Des mesures exceptionnelles pour stopper la hausse du prix des céréales [FR]
Le 13 septembre 2007, en réponse aux "prix historiquement élevés" sur le marché des céréales, la Commission européenne a proposé de laisser les agriculteurs européens utiliser les 3,8 millions d’hectares de terres normalement en jachère. Une initiative destinée à améliorer la production céréalière.
Le 13 septembre 2007, en réponse aux « prix historiquement élevés » sur le marché des céréales, la Commission européenne a proposé de laisser les agriculteurs européens utiliser les 3,8 millions d’hectares de terres normalement en jachère. Une initiative destinée à améliorer la production céréalière.
Dans le cadre de plans présentés par la Commission le 13 septembre, une règle obligeant les agriculteurs à laisser 10% de leurs terres en jachère afin de limiter la production de céréales, sera mise de côté jusqu’aux récoltes du printemps prochain. La proposition, qui doit encore être approuvée par les ministres européens de l’Agriculture et le Parlement européen à la fin du mois, vient répondre à la demande de réduire les stocks de céréales qui ont poussé les prix à des niveaux « historiquement élevés ».
Lors d’une déclaration, la Commission a expliqué que « les stocks d’intervention ont fondu, passant de 14 millions de tonnes au début de la campagne 2006/2007 à environ 1 million de tonnes aujourd’hui, et sont principalement constitués de maïs détenu en Hongrie.

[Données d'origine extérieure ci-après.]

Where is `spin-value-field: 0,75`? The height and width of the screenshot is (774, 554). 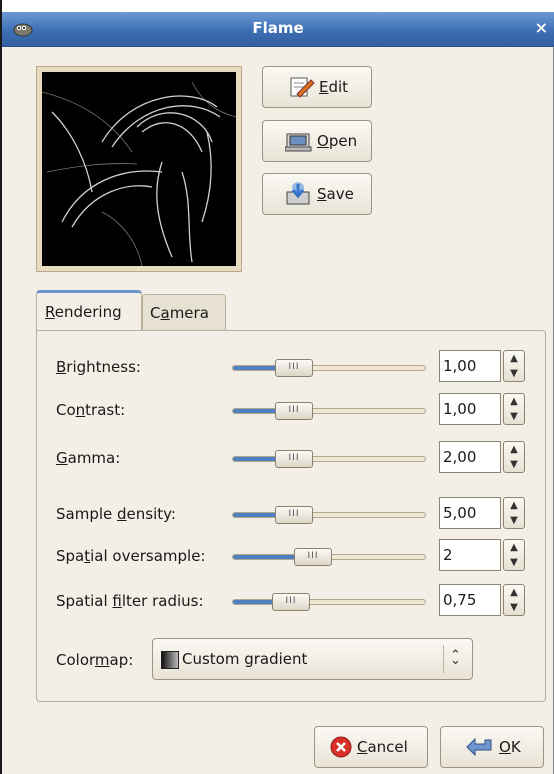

Ramener le taux de mise en jachère obligatoire de 10 % à 0 % devrait permettre d’augmenter la production d’au moins 10 millions de tonnes ».
La levée temporaire de l’obligation de jachère pourrait également empêcher la situation de se renouveler l’année prochaine. « En cas de mauvaise récolte 2008, si 10 % des terres restaient en jachère, le marché intérieur serait exposé à des dangers potentiellement graves ».
La Commission a plusieurs fois dénoncé le mauvais temps comme étant responsable de la hausse des prix : « On estime que la récolte de céréales 2007 devrait se situer en deçà du niveau de l’année dernière en raison du temps sec et exceptionnellement chaud du mois d’avril suivi, dans les États membres de l’ouest de l’Union, par de mauvaises conditions climatiques estivales et, dans les pays du sud-est européen, par la sécheresse et des vagues de chaleur ».
Mais les critiques n’épargnent pas l’exécutif européen. Au début du mois, la Commission avait été attaquée pour avoir laissé une situation de pénurie similaire se détériorer sur le marché du lait. Dans un débat parlementaire du 5 septembre (EURACTIV 06/09/07), le groupe socialiste avait déclaré que cette pénurie aurait des répercussions sur les prix du lait et s’ajouterait aux hausses des coûts d’autres denrées de base, comme les céréales, la nourriture pour animaux et la viande, entre autres.
Sur son blog, le commissaire Fischer Boel a récemment commenté les hausses des prix des produits laitiers et du blé en déclarant que les récentes évolutions des prix ne sont ni plus ni moins que l’action du marché. Selon elle, cette situation est précisément ce qui est attendu de l’agriculture européenne en 2007.
La Commission a déclaré que l’avenir du système de jachère sera examiné au mois de novembre, une fois que Bruxelles aura lancé une vaste révision de la Politique agricole commune (PAC).